What to work on:
Return the lines of the data from the line with "Go to the Home" up to and including the line with "[x=121, y=498]", character for character.
--- start of Information given ---
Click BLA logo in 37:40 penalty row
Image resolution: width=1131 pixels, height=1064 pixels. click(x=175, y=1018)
--- end of Information given ---
--- start of Information given ---
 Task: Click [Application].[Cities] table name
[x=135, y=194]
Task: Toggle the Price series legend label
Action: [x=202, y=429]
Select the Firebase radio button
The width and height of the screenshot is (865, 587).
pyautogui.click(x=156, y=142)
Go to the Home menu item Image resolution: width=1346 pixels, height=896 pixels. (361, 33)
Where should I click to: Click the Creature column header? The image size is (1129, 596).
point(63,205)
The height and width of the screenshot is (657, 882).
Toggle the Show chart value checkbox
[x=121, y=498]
--- end of Information given ---
Problem solution:
Go to the Home menu item Image resolution: width=1346 pixels, height=896 pixels. (361, 33)
Where should I click to: Click the Creature column header? The image size is (1129, 596).
point(63,205)
The height and width of the screenshot is (657, 882).
Toggle the Show chart value checkbox
[x=121, y=498]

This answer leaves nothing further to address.